Wie viel Mikroplastik sich tatsächlich in den Weltmeeren befindet, und ob diese Zahl mit der vermuteten Menge von in den Ozean gelangten Kunststoff übereinstimmt, konnte bislang aber niemand sagen. Es fehlten schlicht entsprechende Messungen.
Suche im Atlantik
Dem hat ein Wissenschaftlerteam um Studienleiterin Katsiaryna Pabortsava nun abgeholfen. Die Forscher des „National Oceanography Centre“ (NOC) im britischen Southampton haben im kompletten Atlantik von Großbritannien bis zu den Falklandinseln nach Mikroplastik gefahndet.
"Unsere Forschung ist die erste, die dies über den gesamten Atlantik durchgeführt hat." Katsiaryna Pabortsava, National Oceanography Centre, Southampton, Großbritannien
7000 Plastikpartikel pro Kubikmeter Wasser
Mit speziellen Filtern sammelten die Wissenschaftler Teilchen von 0,03 bis 0,65 Millimeter Größe in drei unterschiedlichen Wassertiefen bis zu 200 Metern unterhalb der Wasseroberfläche. Das Ergebnis: In den oberen Wasserschichten des Atlantik fand das Forscherteam bis zu 7000 Mikroplastikpartikel pro Kubikmeter Meerwasser. Rechneten sie die Proben, die an insgesamt 12 Orten im Atlantik genommen wurden, hoch, so ergab dies näherungsweise eine Gesamtmenge von 12 bis 21 Millionen Tonnen Mikroplastik.

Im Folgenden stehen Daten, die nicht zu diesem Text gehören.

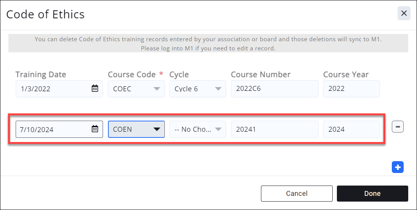Close the Code of Ethics dialog with X
417x210 pixels.
coord(404,13)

Kleinstes Mikroplastik besonders häufig
Sehr kleine Fragmente – und damit schwer zu messende Plastikpartikel - bis etwa 0,08 Millimeter Durchmesser kamen besonders häufig vor. Damit bestätigten sich Vermutungen von Experten, dass „versteckter“ Plastikmüll einfach zu klein war, um bislang erfasst zu werden.

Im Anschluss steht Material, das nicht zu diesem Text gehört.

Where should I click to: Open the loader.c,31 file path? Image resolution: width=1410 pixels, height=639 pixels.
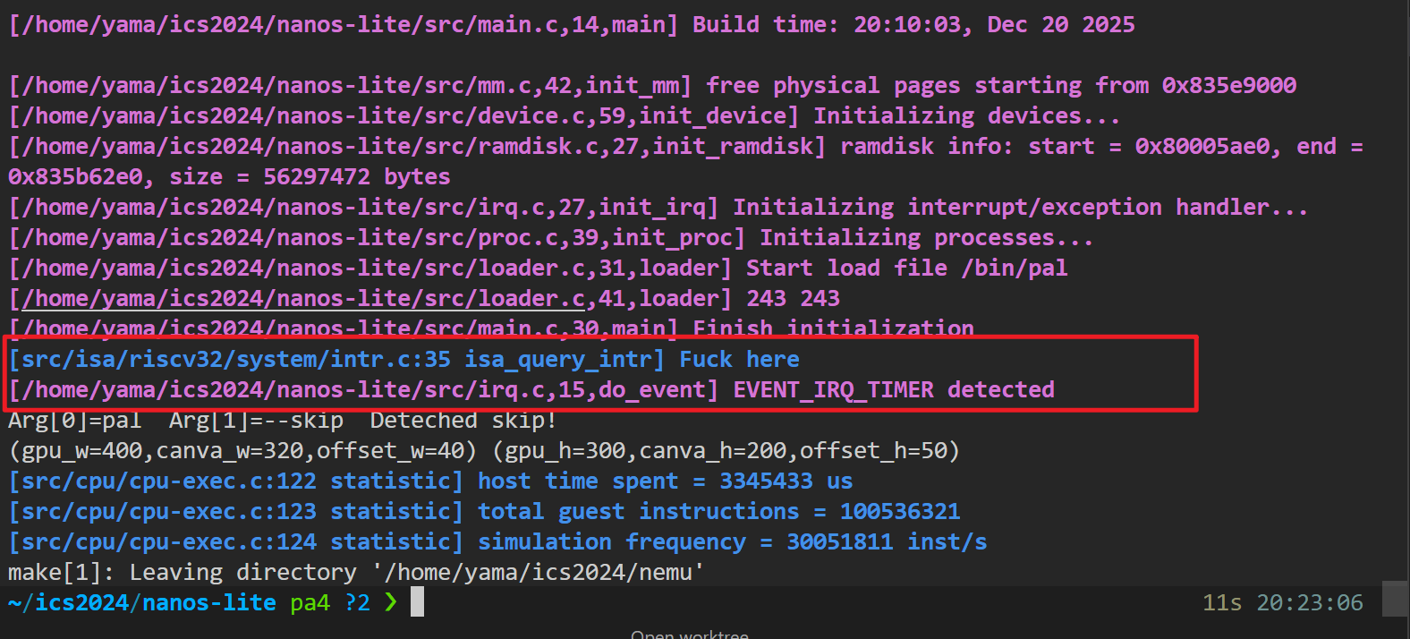point(315,268)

Bislang fehlende Schätzwerte
Mit ihren aktuellen Ergebnissen, die die Forscher in „Nature Communications“ (18.08.2020) veröffentlichten, wollen die NOC-Wissenschaftler dazu beitragen, die ökologischen Schäden durch Mikroplastik besser einschätzen zu können. Denn bislang fehlten solide Schätzungen zur Menge der Kunststoffe vor allem in abgelegenen Orten wie zum Beispiel mitten auf dem Ozean.
Analyse der Plastiksorten
Zugleich wurde die Zusammensetzung der Teilchen mittels eines Spektrometers analysiert. Damit konnte die Häufigkeit der drei am meisten verwendeten Kunststoffe Polyethylen, Polypropylen und Polystyrol berechnet werden, die zusammen die Hälfte des weltweiten Kunststoffabfalls ausmachen. Das Fazit der Wissenschaftler:
"Wenn man davon ausgeht, dass Plastik in anderen Teilchengrößen und –arten im tieferen Ozean und im Meeresboden gefunden werden kann, weisen unsere Ergebnisse darauf hin, dass sowohl die Zufuhr von Plastikmüll ins Meer als auch die bereits vorhandene Kunststoffmenge deutlich höher sind als bisher berechnet." Katsiaryna Pabortsava, National Oceanography Centre, Southampton, Großbritannien
Was ist überhaupt Mikroplastik?
Von Mikroplastik sprechen Experten, wenn kleine Kunststoff-Fragmente wenige Mikrometer bis fünf Millimeter groß sind. Zugleich wird nach dem Ursprung der winzigen Teilchen unterschieden. Primäres Mikroplastik entsteht durch Abnutzung größerer Kunststoffteile, zum Beispiel durch Autoreifenabrieb oder wird bereits für einen bestimmten Zweck mikroskopisch klein hergestellt (etwa in Zahnpasta oder Hautpeelings). Sekundäres Mikroplastik entsteht beim Zerfall größerer Kunststoff-Gegenstände wie Plastiktüten, PET-Flaschen oder Textilfasern. UV-Strahlung, Salz und Wellengang zersetzen den Kunststoff langsam in immer kleinere Bestandteile. Die Mikroplastik-Partikel gelangen in Flüsse und Seen, das Meer, die Böden und auch die Atmosphäre. Mikroplastik beeinträchtigt die Gesundheit von (Meeres-)tieren und vermutlich auch die des Menschen. So haben wissenschaftliche Studien bereits in vielen Fischarten Mikroplastikpartikel gefunden.